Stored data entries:
++++

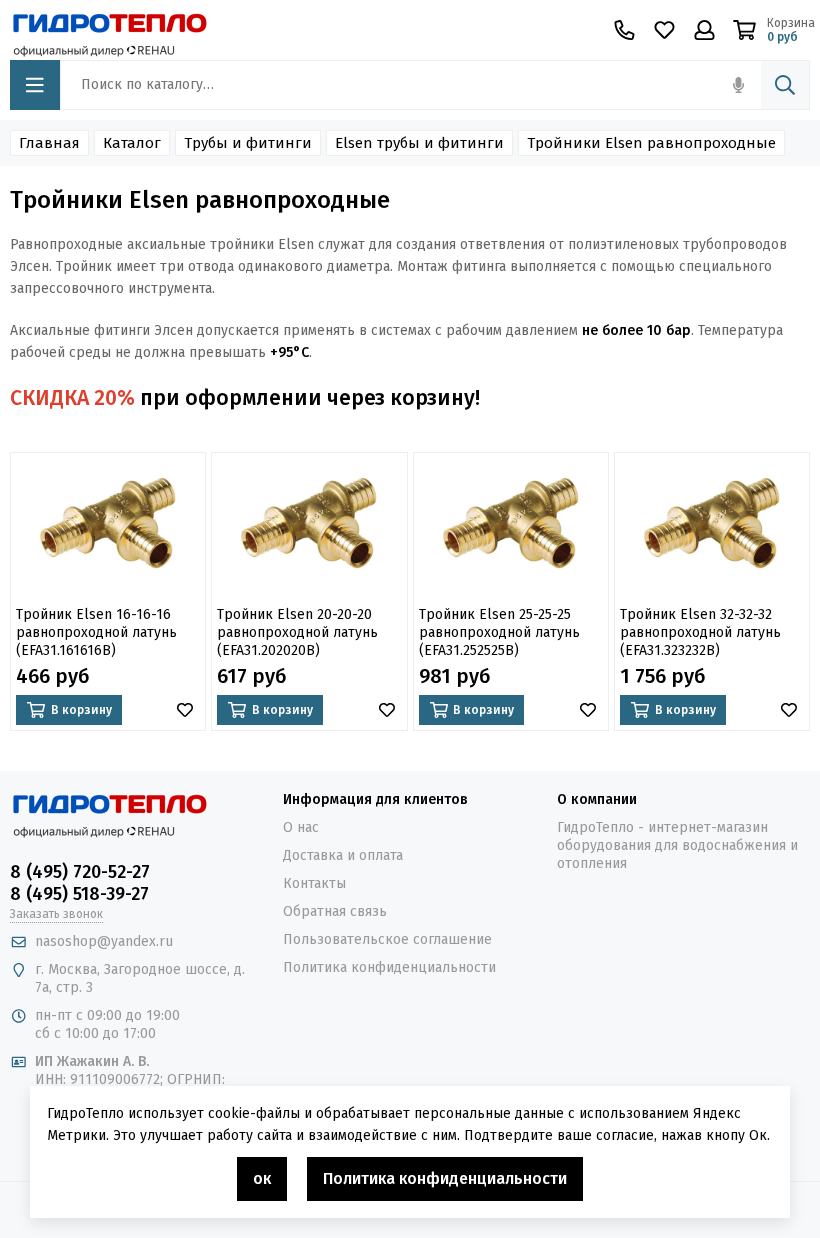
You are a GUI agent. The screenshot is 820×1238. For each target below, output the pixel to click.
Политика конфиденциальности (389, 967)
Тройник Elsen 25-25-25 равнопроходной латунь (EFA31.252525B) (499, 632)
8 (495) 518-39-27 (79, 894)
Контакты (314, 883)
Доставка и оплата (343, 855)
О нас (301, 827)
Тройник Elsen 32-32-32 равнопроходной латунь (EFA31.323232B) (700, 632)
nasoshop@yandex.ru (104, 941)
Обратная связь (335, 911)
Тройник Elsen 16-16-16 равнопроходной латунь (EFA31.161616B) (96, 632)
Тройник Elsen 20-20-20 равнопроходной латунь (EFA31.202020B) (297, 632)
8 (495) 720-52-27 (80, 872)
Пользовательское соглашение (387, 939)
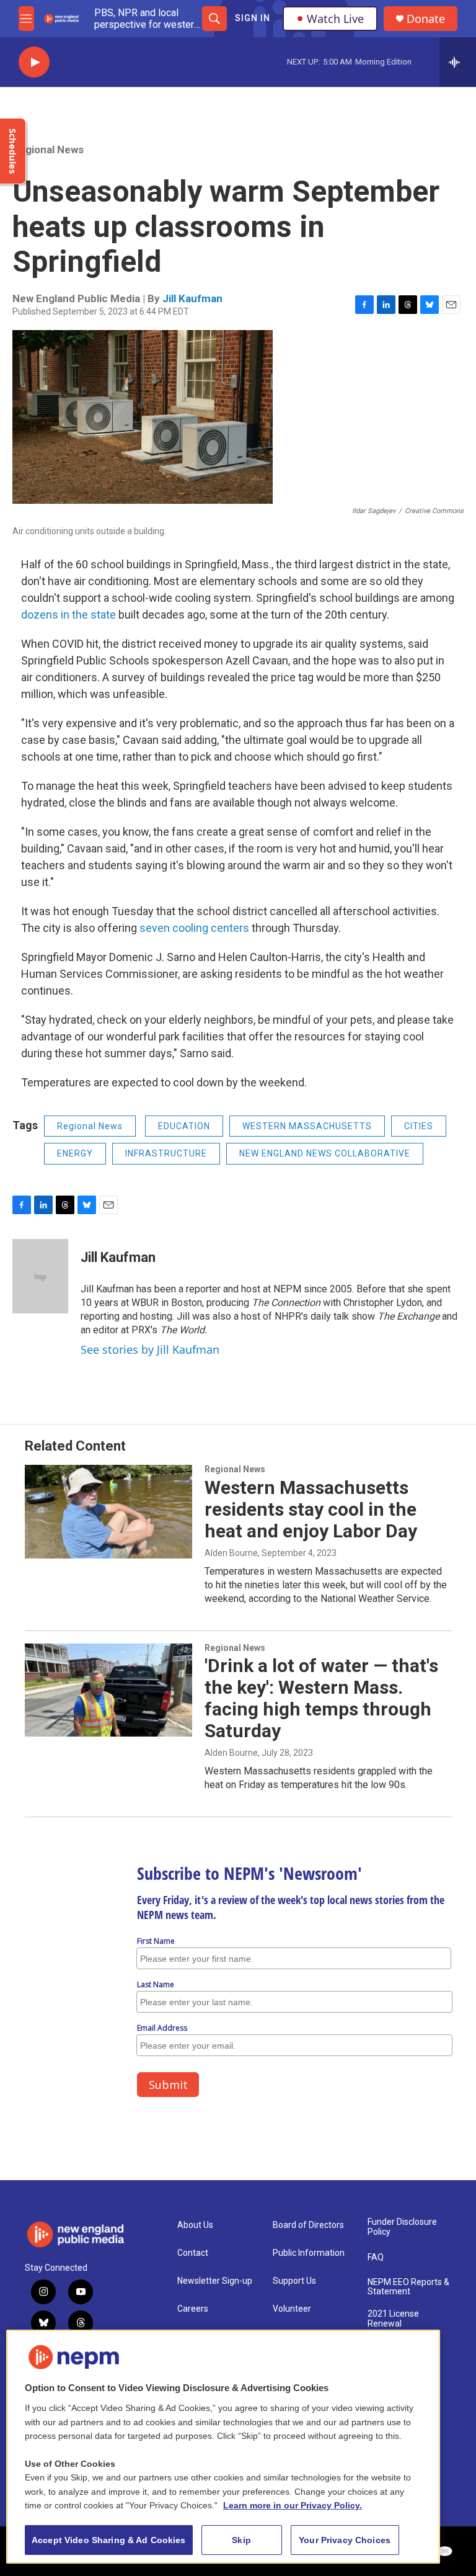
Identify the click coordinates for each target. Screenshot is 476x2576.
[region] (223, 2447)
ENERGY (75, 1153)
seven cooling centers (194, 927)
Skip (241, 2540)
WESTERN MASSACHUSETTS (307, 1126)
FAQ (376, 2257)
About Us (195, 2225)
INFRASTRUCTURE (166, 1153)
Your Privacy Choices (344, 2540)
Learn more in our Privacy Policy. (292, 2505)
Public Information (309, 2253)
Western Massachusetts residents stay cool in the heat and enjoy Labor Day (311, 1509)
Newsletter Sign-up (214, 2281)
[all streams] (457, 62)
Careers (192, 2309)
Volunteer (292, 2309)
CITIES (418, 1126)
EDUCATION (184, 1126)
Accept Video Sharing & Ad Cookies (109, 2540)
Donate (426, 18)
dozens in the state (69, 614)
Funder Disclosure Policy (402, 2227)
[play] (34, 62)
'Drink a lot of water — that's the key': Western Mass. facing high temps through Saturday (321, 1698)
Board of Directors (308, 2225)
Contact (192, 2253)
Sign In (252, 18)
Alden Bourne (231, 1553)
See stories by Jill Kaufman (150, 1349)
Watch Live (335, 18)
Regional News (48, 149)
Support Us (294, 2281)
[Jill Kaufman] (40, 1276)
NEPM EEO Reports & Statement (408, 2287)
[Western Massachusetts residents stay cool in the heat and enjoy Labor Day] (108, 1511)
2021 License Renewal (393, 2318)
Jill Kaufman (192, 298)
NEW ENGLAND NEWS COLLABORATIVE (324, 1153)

++++

Problem details:
Could the entries above be retyped exactly, with the pictures left out?

Output for this exercise:
You are a GUI agent. The screenshot is 820×1238. For each target below, output the pixel to click.
Политика конфиденциальности (389, 967)
Тройник Elsen 25-25-25 равнопроходной латунь (EFA31.252525B) (499, 632)
8 (495) 518-39-27 (79, 894)
Контакты (314, 883)
Доставка и оплата (343, 855)
О нас (301, 827)
Тройник Elsen 32-32-32 равнопроходной латунь (EFA31.323232B) (700, 632)
nasoshop@yandex.ru (104, 941)
Обратная связь (335, 911)
Тройник Elsen 16-16-16 равнопроходной латунь (EFA31.161616B) (96, 632)
Тройник Elsen 20-20-20 равнопроходной латунь (EFA31.202020B) (297, 632)
8 (495) 720-52-27 (80, 872)
Пользовательское соглашение (387, 939)
Identify the click coordinates for each target. Screenshot is 476x2576.
[region] (223, 2447)
ENERGY (75, 1153)
seven cooling centers (194, 927)
Skip (241, 2540)
WESTERN MASSACHUSETTS (307, 1126)
FAQ (376, 2257)
About Us (195, 2225)
INFRASTRUCTURE (166, 1153)
Your Privacy Choices (344, 2540)
Learn more in our Privacy Policy. (292, 2505)
Public Information (309, 2253)
Western Massachusetts residents stay cool in the heat and enjoy Labor Day (311, 1509)
Newsletter Sign-up (214, 2281)
[all streams] (457, 62)
Careers (192, 2309)
Volunteer (292, 2309)
CITIES (418, 1126)
EDUCATION (184, 1126)
Accept Video Sharing & Ad Cookies (109, 2540)
Donate (426, 18)
dozens in the state (69, 614)
Funder Disclosure Policy (402, 2227)
[play] (34, 62)
'Drink a lot of water — that's the key': Western Mass. facing high temps through Saturday (321, 1698)
Board of Directors (308, 2225)
Contact (192, 2253)
Sign In (252, 18)
Alden Bourne (231, 1553)
See stories by Jill Kaufman (150, 1349)
Watch Live (335, 18)
Regional News (48, 149)
Support Us (294, 2281)
[Jill Kaufman] (40, 1276)
NEPM EEO Reports & Statement (408, 2287)
[Western Massachusetts residents stay cool in the heat and enjoy Labor Day] (108, 1511)
2021 License Renewal (393, 2318)
Jill Kaufman (192, 298)
NEW ENGLAND NEWS COLLABORATIVE (324, 1153)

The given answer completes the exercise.